计算机工程与应用 ›› 2018, Vol. 54 ›› Issue (18): 66-73.DOI: 10.3778/j.issn.1002-8331.1802-0199

• 大数据与云计算 • 上一篇    下一篇

一种低单盘故障恢复开销的局部修复码

萧  枫1,唐  聃1,范  迪1,白宁超2   

  1. 1.成都信息工程大学 软件工程学院,成都 610225
    2.四川省计算机研究院,成都 610041
  • 出版日期:2018-09-15 发布日期:2018-10-16

Local repairable code with low single disk failure recovery overhead

XIAO Feng1, TANG Dan1, FAN Di1, BAI Ningchao2   

  1. 1.School of Software Engineering, Chengdu University of Information Technology, Chengdu 610225, China
    2.Sichuan Institute of Computer Sciences, Chengdu 610041, China
  • Online:2018-09-15 Published:2018-10-16

摘要: 如今随着存储系统规模的扩大和廉价磁盘的大量使用,单一磁盘故障在存储系统中发生故障的概率也不断上升。而在基于RDP编码的阵列存储系统中,恢复单个故障磁盘,需要读取全部的剩余数据磁盘,读取开销大,故障恢复时间长。而故障时间长就会导致系统在恢复过程中出错的概率增大,影响系统整体的稳定性。为进一步降低单个磁盘故障恢复的读取开销,减少恢复时间,提升存储系统可靠性,提出一种局部修复RDP码,通过增加一个局部冗余列来减少故障恢复时需要读取的数据量。实验结果表明改进方法在降低读取开销和减少恢复时间方面相对于传统的RDP单盘故障恢复方法有明显提高,并且能够恢复75%的三盘故障情况。

关键词: RDP码, 单盘故障, 读取开销

Abstract: Now with the expansion of storage systems and the widespread use of inexpensive disks, the probability of a single disk failure occurred in a storage system is on the rise. In an RDP-based array storage system, recovering a single failed disk requires reading all the remaining data disks with a large read cost and long fault recovery time. The recovery of a long time will lead to the system in the recovery process increases the probability of error, affecting the overall stability of the system. In order to further reduce the reading overhead of a single disk failure recovery, reduce the recovery time and improve the reliability of the storage system, a kind of local repairable RDP code is proposed, which is adding a local redundant column to reduce the amount of data needed in recovery.

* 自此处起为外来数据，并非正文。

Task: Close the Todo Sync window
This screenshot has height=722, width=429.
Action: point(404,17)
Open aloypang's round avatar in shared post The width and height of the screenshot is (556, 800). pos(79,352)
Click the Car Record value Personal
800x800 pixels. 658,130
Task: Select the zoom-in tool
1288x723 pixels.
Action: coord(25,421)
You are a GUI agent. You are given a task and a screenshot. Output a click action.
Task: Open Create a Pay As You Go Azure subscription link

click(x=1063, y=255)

The experimental results show that the improved method has a significant improvement over the traditional RDP single disk recovery method in reducing the reading overhead and reducing the recovery time, and in some cases, it can tolerate 75% of the three errors.

Key words: RDP code, single disk failure, reading overhead